- **Task directions**
Include in the output exactly the lines from the opening of the data through the line containing "Close the 新增會議室 dialog with X", and nothing more.

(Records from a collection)
-- Opening Marker --

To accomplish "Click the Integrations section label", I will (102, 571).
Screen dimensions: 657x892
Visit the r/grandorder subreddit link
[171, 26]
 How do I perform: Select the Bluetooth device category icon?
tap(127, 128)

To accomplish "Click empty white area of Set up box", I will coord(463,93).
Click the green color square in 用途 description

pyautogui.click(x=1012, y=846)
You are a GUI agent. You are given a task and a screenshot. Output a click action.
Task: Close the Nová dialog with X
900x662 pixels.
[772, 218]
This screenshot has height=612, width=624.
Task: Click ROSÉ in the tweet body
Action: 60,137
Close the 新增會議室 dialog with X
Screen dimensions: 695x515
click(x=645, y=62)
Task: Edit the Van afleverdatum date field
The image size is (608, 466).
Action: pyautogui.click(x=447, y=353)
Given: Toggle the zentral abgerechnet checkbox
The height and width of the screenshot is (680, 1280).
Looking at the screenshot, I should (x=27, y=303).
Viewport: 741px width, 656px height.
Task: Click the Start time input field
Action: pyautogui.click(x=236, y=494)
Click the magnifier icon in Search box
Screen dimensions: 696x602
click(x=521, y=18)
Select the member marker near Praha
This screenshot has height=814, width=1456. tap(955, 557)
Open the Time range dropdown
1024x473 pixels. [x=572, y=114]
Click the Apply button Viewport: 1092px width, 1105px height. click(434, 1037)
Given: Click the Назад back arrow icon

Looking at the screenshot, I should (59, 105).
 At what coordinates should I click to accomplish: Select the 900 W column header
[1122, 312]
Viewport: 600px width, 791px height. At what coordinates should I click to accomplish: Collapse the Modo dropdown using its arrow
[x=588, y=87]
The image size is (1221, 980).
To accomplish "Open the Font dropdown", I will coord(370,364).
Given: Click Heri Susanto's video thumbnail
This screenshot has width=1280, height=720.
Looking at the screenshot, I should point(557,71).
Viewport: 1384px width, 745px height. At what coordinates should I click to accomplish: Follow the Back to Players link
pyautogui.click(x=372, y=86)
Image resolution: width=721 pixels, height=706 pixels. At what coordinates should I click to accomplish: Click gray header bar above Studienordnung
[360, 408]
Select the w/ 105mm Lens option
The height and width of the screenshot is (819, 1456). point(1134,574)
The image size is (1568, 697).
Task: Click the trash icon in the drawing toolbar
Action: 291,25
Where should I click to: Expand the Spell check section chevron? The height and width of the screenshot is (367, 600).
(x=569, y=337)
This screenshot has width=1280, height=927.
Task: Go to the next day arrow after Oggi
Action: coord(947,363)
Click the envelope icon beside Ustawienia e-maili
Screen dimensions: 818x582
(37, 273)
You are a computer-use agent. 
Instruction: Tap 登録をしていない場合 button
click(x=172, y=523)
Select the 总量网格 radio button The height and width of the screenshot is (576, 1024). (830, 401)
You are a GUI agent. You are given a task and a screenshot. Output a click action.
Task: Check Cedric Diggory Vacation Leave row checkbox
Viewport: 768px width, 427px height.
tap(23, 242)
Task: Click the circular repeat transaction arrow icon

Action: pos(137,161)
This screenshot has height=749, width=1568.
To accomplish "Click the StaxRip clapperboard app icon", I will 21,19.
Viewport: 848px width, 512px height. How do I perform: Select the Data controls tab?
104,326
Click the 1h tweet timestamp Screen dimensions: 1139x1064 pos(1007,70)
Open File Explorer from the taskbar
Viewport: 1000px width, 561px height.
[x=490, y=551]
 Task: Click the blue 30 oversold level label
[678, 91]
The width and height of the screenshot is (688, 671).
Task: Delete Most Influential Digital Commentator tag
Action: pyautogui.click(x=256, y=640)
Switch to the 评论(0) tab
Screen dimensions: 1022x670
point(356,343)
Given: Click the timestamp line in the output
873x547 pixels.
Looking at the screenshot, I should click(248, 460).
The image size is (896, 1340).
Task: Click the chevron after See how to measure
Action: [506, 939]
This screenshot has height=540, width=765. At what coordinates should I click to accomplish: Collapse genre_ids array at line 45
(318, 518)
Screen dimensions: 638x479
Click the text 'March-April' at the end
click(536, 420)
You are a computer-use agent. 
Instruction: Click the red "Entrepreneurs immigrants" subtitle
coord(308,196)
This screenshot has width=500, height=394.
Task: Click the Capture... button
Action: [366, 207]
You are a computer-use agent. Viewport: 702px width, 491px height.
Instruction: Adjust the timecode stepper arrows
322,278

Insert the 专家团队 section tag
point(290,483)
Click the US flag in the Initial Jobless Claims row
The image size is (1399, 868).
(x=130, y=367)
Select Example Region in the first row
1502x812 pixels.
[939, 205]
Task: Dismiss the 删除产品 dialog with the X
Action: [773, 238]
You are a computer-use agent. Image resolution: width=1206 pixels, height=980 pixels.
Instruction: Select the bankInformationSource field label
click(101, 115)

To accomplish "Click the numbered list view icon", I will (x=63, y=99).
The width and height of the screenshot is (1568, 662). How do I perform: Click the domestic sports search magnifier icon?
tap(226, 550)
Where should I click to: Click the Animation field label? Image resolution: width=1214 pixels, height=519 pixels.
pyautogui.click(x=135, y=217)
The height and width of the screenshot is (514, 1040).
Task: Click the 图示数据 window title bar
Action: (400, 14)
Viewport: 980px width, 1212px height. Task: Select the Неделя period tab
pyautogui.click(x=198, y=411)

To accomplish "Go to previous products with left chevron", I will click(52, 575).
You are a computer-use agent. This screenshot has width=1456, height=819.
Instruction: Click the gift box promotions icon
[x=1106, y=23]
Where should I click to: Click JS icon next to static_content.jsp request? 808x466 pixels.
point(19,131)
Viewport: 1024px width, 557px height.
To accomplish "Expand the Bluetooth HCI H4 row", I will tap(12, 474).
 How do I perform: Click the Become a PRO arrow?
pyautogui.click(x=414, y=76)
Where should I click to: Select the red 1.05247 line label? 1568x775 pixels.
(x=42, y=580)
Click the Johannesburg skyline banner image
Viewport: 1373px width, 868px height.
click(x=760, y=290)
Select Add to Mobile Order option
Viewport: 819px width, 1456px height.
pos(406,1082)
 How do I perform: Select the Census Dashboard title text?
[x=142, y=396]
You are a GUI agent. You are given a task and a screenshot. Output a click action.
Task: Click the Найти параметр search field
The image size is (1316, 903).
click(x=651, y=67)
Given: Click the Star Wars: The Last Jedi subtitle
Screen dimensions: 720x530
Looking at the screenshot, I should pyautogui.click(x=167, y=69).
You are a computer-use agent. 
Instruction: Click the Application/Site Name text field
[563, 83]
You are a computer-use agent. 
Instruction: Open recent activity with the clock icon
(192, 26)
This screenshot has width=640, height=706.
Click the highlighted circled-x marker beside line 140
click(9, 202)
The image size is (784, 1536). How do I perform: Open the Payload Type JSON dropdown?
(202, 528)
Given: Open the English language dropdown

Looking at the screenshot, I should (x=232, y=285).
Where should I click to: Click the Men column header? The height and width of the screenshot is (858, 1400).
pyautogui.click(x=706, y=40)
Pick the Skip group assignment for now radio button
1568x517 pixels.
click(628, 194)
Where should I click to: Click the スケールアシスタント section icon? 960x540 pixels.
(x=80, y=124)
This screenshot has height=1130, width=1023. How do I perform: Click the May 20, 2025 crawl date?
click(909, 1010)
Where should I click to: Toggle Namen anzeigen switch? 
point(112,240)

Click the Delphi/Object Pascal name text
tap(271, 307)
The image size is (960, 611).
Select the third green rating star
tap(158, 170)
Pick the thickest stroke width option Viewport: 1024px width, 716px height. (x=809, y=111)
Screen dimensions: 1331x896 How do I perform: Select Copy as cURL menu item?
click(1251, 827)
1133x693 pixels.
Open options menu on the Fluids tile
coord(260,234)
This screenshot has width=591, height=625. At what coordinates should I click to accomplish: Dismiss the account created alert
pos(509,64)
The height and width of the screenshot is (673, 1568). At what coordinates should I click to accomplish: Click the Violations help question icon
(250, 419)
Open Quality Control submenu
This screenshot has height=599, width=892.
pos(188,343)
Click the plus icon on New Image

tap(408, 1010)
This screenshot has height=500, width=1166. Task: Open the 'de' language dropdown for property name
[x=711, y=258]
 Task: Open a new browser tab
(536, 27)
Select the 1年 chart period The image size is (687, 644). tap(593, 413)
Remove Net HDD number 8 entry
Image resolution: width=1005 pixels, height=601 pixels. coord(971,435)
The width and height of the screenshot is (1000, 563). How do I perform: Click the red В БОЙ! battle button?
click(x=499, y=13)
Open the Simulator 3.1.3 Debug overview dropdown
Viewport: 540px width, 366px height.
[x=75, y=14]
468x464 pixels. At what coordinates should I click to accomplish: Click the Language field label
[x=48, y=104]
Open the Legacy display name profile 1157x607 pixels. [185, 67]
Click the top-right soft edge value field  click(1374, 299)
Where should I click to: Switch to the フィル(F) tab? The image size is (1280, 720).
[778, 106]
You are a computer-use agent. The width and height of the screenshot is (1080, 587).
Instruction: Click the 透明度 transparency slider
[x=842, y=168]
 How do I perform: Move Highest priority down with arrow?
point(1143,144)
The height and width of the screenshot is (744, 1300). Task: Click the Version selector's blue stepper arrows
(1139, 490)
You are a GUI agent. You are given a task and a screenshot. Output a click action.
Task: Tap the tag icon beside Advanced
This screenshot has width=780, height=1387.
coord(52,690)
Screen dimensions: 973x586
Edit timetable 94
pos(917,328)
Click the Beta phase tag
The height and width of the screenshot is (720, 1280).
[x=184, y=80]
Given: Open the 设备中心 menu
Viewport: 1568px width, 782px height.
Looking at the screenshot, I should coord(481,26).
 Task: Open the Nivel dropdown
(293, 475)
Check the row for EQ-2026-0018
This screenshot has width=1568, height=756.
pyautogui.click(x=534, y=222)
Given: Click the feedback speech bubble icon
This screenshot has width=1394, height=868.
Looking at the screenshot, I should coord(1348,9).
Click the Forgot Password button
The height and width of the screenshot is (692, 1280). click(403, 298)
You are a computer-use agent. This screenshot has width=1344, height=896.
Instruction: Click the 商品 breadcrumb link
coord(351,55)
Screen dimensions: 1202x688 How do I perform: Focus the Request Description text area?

-- Closing Marker --

- **Reply**
To accomplish "Click the Integrations section label", I will (102, 571).
Screen dimensions: 657x892
Visit the r/grandorder subreddit link
[171, 26]
 How do I perform: Select the Bluetooth device category icon?
tap(127, 128)

To accomplish "Click empty white area of Set up box", I will coord(463,93).
Click the green color square in 用途 description

pyautogui.click(x=1012, y=846)
You are a GUI agent. You are given a task and a screenshot. Output a click action.
Task: Close the Nová dialog with X
900x662 pixels.
[772, 218]
This screenshot has height=612, width=624.
Task: Click ROSÉ in the tweet body
Action: 60,137
Close the 新增會議室 dialog with X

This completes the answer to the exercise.